→ MATERIALS PROVIDED:
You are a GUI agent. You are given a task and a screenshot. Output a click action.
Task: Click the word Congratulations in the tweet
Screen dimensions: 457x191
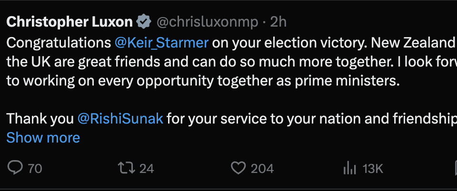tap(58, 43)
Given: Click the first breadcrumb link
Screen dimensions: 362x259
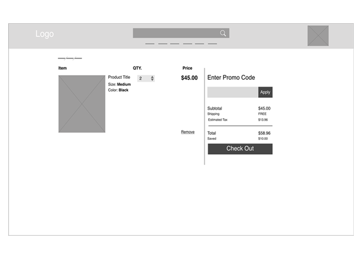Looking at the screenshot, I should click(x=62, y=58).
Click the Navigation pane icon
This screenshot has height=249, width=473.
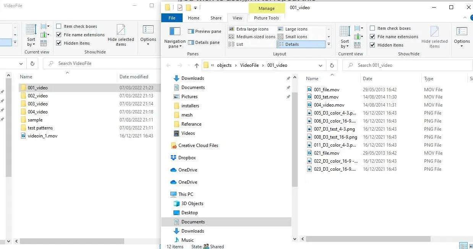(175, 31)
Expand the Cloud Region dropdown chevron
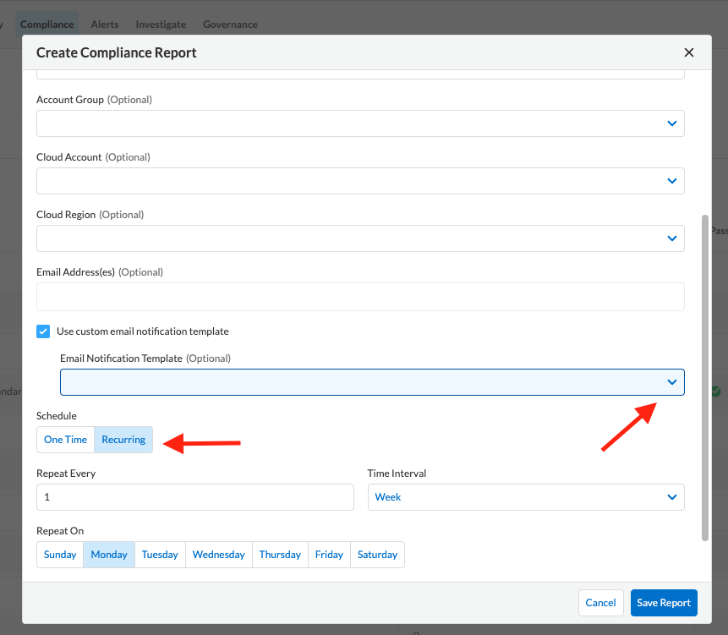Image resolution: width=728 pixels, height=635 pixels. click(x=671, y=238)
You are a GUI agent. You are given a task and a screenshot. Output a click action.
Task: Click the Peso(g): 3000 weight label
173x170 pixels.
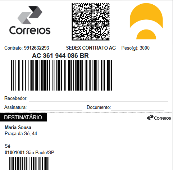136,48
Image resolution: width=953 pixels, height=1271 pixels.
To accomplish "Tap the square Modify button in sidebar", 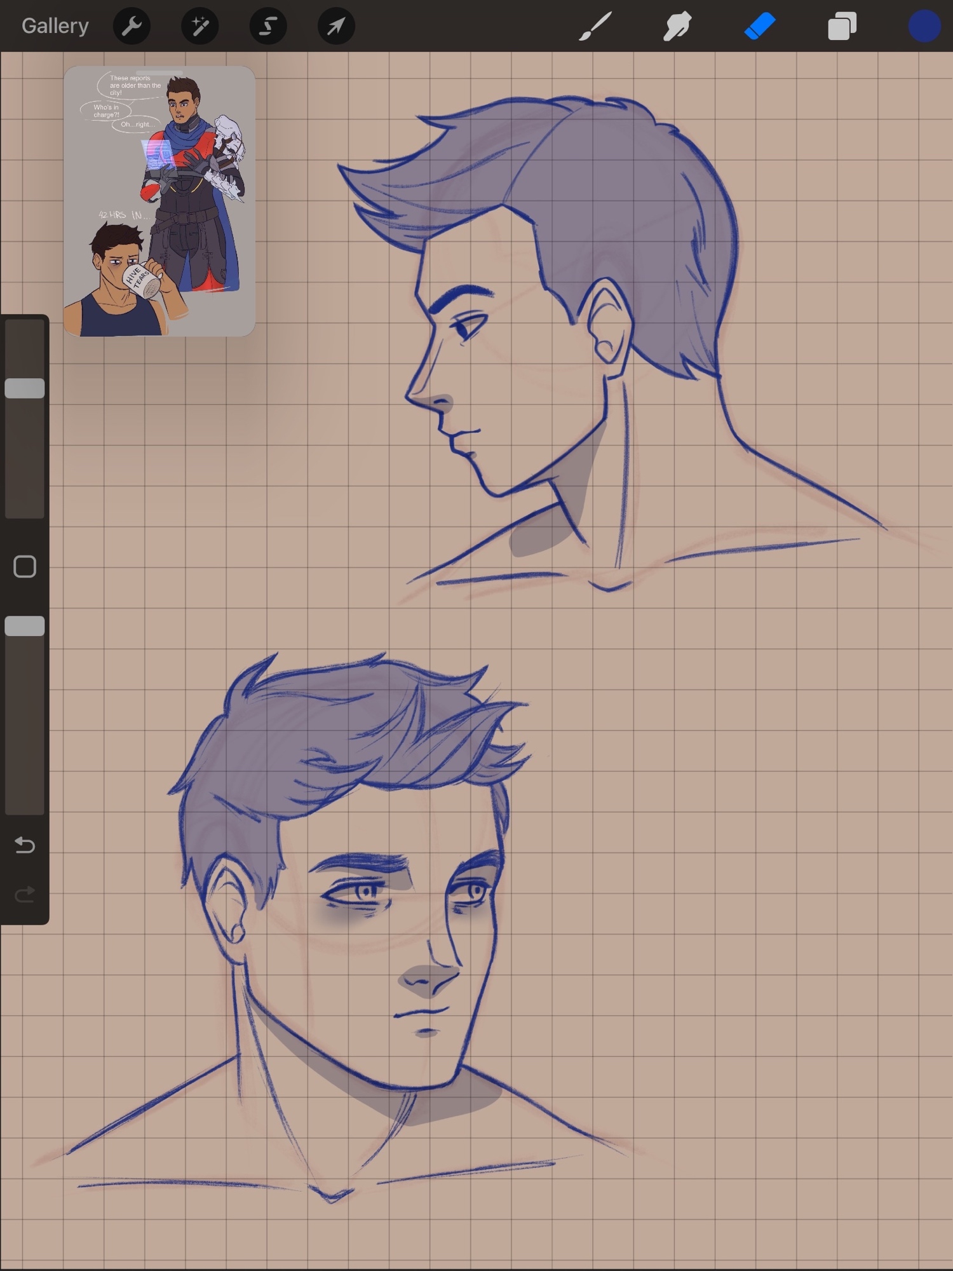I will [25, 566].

...

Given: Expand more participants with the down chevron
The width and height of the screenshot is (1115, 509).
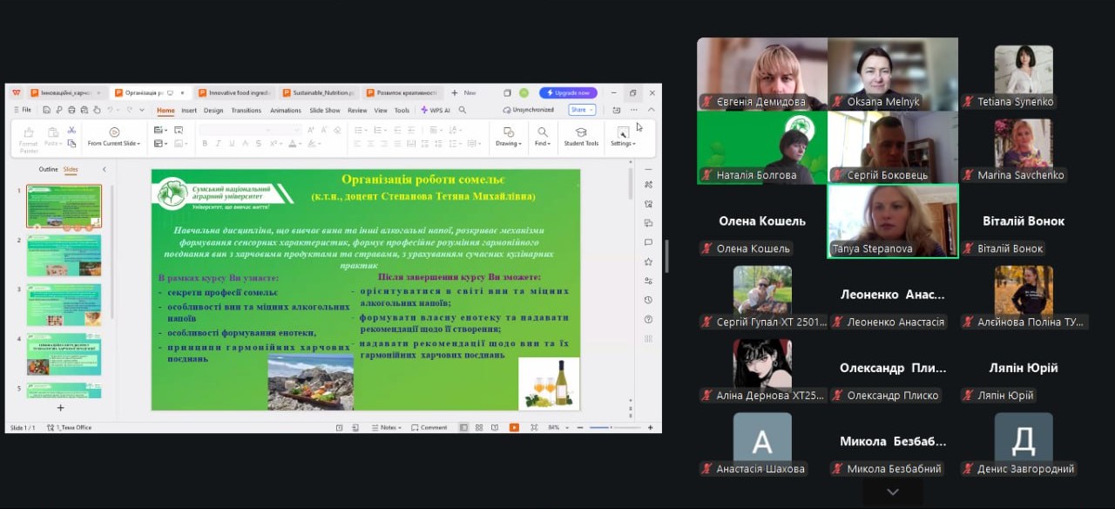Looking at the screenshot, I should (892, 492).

→ WORK REQUEST: Reproduce the entries exactly, from the line with "Task: Click the word" to the line with "Task: Click the Peso(g): 3000 weight label", both lines included, keeping no pictures.

→ FINISHED EXERCISE:
Task: Click the word Congratulations in the tweet
Screen dimensions: 457x191
tap(58, 43)
Given: Click the first breadcrumb link
Screen dimensions: 362x259
Looking at the screenshot, I should click(x=62, y=58).
Click the Navigation pane icon
This screenshot has height=249, width=473.
(175, 31)
Expand the Cloud Region dropdown chevron
Image resolution: width=728 pixels, height=635 pixels. click(x=671, y=238)
You are a GUI agent. You are given a task and a screenshot. Output a click action.
Task: Click the Peso(g): 3000 weight label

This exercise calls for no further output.